◆ **Task to complete**: Give the records again in full, exactly as written.

+++ Supplied records

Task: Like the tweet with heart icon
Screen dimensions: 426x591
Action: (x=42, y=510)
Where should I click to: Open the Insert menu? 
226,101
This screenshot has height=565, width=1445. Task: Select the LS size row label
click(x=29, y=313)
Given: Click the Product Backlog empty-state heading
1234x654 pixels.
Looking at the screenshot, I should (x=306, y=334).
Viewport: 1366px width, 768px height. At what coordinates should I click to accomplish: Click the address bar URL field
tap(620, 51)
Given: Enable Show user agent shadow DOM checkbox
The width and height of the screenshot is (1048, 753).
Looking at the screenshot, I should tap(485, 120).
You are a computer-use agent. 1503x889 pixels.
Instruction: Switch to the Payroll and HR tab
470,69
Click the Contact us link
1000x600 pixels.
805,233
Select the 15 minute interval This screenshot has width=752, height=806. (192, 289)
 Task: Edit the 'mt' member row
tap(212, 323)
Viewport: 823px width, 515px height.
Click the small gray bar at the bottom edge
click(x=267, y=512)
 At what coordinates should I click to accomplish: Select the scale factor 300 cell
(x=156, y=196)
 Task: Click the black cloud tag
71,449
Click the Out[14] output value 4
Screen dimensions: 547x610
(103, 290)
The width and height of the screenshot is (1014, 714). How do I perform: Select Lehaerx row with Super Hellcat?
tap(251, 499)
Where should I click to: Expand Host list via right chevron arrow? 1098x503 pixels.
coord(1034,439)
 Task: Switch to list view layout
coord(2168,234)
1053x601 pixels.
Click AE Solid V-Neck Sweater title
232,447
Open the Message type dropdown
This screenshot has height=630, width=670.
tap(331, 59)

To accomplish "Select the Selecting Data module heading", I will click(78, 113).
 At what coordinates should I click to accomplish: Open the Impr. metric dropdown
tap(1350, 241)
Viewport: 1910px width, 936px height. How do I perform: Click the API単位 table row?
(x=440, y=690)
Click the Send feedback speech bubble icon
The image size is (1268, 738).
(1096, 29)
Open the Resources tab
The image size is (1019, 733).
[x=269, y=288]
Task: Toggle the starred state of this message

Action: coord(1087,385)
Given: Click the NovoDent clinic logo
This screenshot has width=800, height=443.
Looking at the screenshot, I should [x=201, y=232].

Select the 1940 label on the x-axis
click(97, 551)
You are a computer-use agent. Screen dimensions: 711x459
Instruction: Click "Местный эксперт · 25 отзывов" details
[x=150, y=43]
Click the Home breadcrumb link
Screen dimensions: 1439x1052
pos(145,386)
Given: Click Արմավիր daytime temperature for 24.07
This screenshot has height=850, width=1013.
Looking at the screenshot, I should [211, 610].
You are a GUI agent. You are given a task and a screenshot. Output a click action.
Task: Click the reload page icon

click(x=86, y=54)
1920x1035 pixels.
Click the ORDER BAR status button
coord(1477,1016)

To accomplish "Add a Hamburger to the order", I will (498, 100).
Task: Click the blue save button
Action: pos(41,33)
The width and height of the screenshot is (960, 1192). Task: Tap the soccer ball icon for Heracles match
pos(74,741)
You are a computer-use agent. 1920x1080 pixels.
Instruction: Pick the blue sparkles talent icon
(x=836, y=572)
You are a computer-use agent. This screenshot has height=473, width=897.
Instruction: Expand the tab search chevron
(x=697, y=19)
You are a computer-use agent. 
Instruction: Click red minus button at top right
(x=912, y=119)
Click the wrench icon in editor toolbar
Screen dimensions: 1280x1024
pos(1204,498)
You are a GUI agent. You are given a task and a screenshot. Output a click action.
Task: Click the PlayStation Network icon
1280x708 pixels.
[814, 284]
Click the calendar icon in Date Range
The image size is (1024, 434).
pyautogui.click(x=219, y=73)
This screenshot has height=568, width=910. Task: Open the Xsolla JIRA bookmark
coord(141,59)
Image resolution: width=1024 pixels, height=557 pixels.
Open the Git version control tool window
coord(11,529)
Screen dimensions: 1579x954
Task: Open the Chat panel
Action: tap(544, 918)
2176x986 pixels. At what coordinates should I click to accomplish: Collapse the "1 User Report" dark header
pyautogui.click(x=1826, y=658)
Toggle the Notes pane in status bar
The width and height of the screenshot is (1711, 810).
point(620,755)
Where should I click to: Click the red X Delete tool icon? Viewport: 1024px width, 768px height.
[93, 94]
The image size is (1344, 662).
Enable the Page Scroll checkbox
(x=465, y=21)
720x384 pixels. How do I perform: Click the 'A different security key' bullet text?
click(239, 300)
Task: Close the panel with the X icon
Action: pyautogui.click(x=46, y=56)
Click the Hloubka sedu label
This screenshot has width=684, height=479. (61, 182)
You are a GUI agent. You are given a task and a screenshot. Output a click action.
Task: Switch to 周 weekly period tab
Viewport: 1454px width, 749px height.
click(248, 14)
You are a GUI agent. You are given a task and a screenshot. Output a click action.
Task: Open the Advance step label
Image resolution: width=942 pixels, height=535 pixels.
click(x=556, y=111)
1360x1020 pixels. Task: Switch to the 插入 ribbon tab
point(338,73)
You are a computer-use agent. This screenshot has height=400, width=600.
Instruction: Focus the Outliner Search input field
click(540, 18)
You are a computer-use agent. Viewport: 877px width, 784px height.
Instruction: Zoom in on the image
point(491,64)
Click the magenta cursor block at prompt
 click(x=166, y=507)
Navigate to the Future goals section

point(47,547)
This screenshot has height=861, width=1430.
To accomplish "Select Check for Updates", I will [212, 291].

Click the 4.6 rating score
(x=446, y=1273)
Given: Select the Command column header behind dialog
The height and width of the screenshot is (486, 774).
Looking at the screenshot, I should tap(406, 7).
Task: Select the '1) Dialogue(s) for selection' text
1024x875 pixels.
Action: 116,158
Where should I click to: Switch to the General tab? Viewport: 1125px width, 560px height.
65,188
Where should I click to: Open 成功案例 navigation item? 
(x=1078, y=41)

++++++

◆ **Task response**:
Task: Like the tweet with heart icon
Screen dimensions: 426x591
Action: (x=42, y=510)
Where should I click to: Open the Insert menu? 
226,101
This screenshot has height=565, width=1445. Task: Select the LS size row label
click(x=29, y=313)
Given: Click the Product Backlog empty-state heading
1234x654 pixels.
Looking at the screenshot, I should (x=306, y=334).
Viewport: 1366px width, 768px height. At what coordinates should I click to accomplish: Click the address bar URL field
tap(620, 51)
Given: Enable Show user agent shadow DOM checkbox
The width and height of the screenshot is (1048, 753).
Looking at the screenshot, I should tap(485, 120).
You are a computer-use agent. 1503x889 pixels.
Instruction: Switch to the Payroll and HR tab
470,69
Click the Contact us link
1000x600 pixels.
805,233
Select the 15 minute interval This screenshot has width=752, height=806. (192, 289)
 Task: Edit the 'mt' member row
tap(212, 323)
Viewport: 823px width, 515px height.
Click the small gray bar at the bottom edge
click(x=267, y=512)
 At what coordinates should I click to accomplish: Select the scale factor 300 cell
(x=156, y=196)
 Task: Click the black cloud tag
71,449
Click the Out[14] output value 4
Screen dimensions: 547x610
(103, 290)
The width and height of the screenshot is (1014, 714). How do I perform: Select Lehaerx row with Super Hellcat?
tap(251, 499)
Where should I click to: Expand Host list via right chevron arrow? 1098x503 pixels.
coord(1034,439)
 Task: Switch to list view layout
coord(2168,234)
1053x601 pixels.
Click AE Solid V-Neck Sweater title
232,447
Open the Message type dropdown
This screenshot has height=630, width=670.
tap(331, 59)

To accomplish "Select the Selecting Data module heading", I will click(78, 113).
 At what coordinates should I click to accomplish: Open the Impr. metric dropdown
tap(1350, 241)
Viewport: 1910px width, 936px height. How do I perform: Click the API単位 table row?
(x=440, y=690)
Click the Send feedback speech bubble icon
The image size is (1268, 738).
(1096, 29)
Open the Resources tab
The image size is (1019, 733).
[x=269, y=288]
Task: Toggle the starred state of this message

Action: coord(1087,385)
Given: Click the NovoDent clinic logo
This screenshot has width=800, height=443.
Looking at the screenshot, I should [x=201, y=232].

Select the 1940 label on the x-axis
click(97, 551)
You are a computer-use agent. Screen dimensions: 711x459
Instruction: Click "Местный эксперт · 25 отзывов" details
[x=150, y=43]
Click the Home breadcrumb link
Screen dimensions: 1439x1052
pos(145,386)
Given: Click Արմավիր daytime temperature for 24.07
This screenshot has height=850, width=1013.
Looking at the screenshot, I should [211, 610].
You are a GUI agent. You are given a task and a screenshot. Output a click action.
Task: Click the reload page icon

click(x=86, y=54)
1920x1035 pixels.
Click the ORDER BAR status button
coord(1477,1016)

To accomplish "Add a Hamburger to the order", I will (498, 100).
Task: Click the blue save button
Action: pos(41,33)
The width and height of the screenshot is (960, 1192). Task: Tap the soccer ball icon for Heracles match
pos(74,741)
You are a computer-use agent. 1920x1080 pixels.
Instruction: Pick the blue sparkles talent icon
(x=836, y=572)
You are a computer-use agent. This screenshot has height=473, width=897.
Instruction: Expand the tab search chevron
(x=697, y=19)
You are a computer-use agent. 
Instruction: Click red minus button at top right
(x=912, y=119)
Click the wrench icon in editor toolbar
Screen dimensions: 1280x1024
pos(1204,498)
You are a GUI agent. You are given a task and a screenshot. Output a click action.
Task: Click the PlayStation Network icon
1280x708 pixels.
[814, 284]
Click the calendar icon in Date Range
The image size is (1024, 434).
pyautogui.click(x=219, y=73)
This screenshot has height=568, width=910. Task: Open the Xsolla JIRA bookmark
coord(141,59)
Image resolution: width=1024 pixels, height=557 pixels.
Open the Git version control tool window
coord(11,529)
Screen dimensions: 1579x954
Task: Open the Chat panel
Action: tap(544, 918)
2176x986 pixels. At what coordinates should I click to accomplish: Collapse the "1 User Report" dark header
pyautogui.click(x=1826, y=658)
Toggle the Notes pane in status bar
The width and height of the screenshot is (1711, 810).
point(620,755)
Where should I click to: Click the red X Delete tool icon? Viewport: 1024px width, 768px height.
[93, 94]
The image size is (1344, 662).
Enable the Page Scroll checkbox
(x=465, y=21)
720x384 pixels. How do I perform: Click the 'A different security key' bullet text?
click(239, 300)
Task: Close the panel with the X icon
Action: pyautogui.click(x=46, y=56)
Click the Hloubka sedu label
This screenshot has width=684, height=479. (61, 182)
You are a GUI agent. You are given a task and a screenshot. Output a click action.
Task: Switch to 周 weekly period tab
Viewport: 1454px width, 749px height.
click(248, 14)
You are a GUI agent. You are given a task and a screenshot. Output a click action.
Task: Open the Advance step label
Image resolution: width=942 pixels, height=535 pixels.
click(x=556, y=111)
1360x1020 pixels. Task: Switch to the 插入 ribbon tab
point(338,73)
You are a computer-use agent. This screenshot has height=400, width=600.
Instruction: Focus the Outliner Search input field
click(540, 18)
You are a computer-use agent. Viewport: 877px width, 784px height.
Instruction: Zoom in on the image
point(491,64)
Click the magenta cursor block at prompt
 click(x=166, y=507)
Navigate to the Future goals section

point(47,547)
This screenshot has height=861, width=1430.
To accomplish "Select Check for Updates", I will [212, 291].

Click the 4.6 rating score
(x=446, y=1273)
Given: Select the Command column header behind dialog
The height and width of the screenshot is (486, 774).
Looking at the screenshot, I should tap(406, 7).
Task: Select the '1) Dialogue(s) for selection' text
1024x875 pixels.
Action: 116,158
Where should I click to: Switch to the General tab? Viewport: 1125px width, 560px height.
65,188
Where should I click to: Open 成功案例 navigation item? 
(x=1078, y=41)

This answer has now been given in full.